#### Selected extract

Tech companies use legal shield on opioid liability

With help from Arthur Allen (@arthurallen202) and Mohana Ravindranath (@ravindranize)

PROGRAMMING NOTE: POLITICO’s Morning eHealth will not publish on Friday, Nov. 29. We’ll be back on our normal schedule on Monday, Dec. 2.

Editor’s Note: This edition of Morning eHealth is published Mondays, Wednesdays and Fridays at 10 a.m. POLITICO Pro eHealth subscribers hold exclusive early access to the newsletter each morning at 6 a.m. Learn more about POLITICO Pro’s comprehensive policy intelligence coverage, policy tools and services at politicopro.com.

Quick Fix

Tech use legal shield on opioid liability: The companies are using one of the pillars of internet law to avoid liability on opioid sales — claiming that same law helps them play a role in fighting the crisis.

Another study suggests PDMP effectiveness: A new study — the second recent one — provides some evidence that prescription drug monitoring programs, in certain situations, can help ameliorate the drug crisis.

#### Aim of the exercise
Rewrite the newsletter passage between "Editor’s Note: This" and "the drug crisis.", inclusive, with "opioid" changed to "painkiller" everywhere it appears. Work from the newsletter alone.

#### Information supplied
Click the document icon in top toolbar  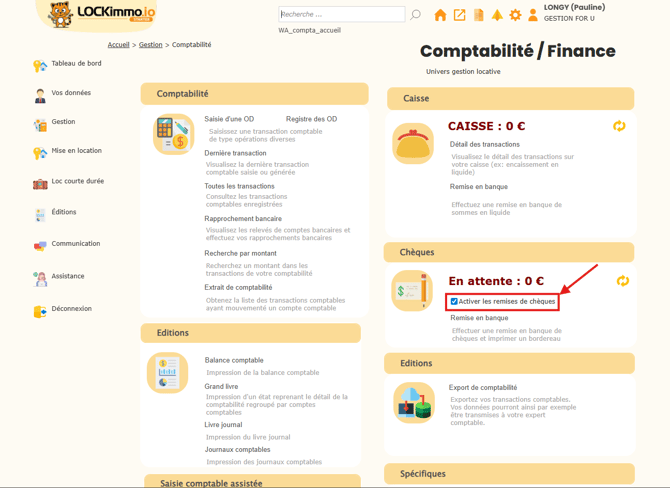point(478,15)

#### Exercise result
Editor’s Note: This edition of Morning eHealth is published Mondays, Wednesdays and Fridays at 10 a.m. POLITICO Pro eHealth subscribers hold exclusive early access to the newsletter each morning at 6 a.m. Learn more about POLITICO Pro’s comprehensive policy intelligence coverage, policy tools and services at politicopro.com.

Quick Fix

Tech use legal shield on painkiller liability: The companies are using one of the pillars of internet law to avoid liability on painkiller sales — claiming that same law helps them play a role in fighting the crisis.

Another study suggests PDMP effectiveness: A new study — the second recent one — provides some evidence that prescription drug monitoring programs, in certain situations, can help ameliorate the drug crisis.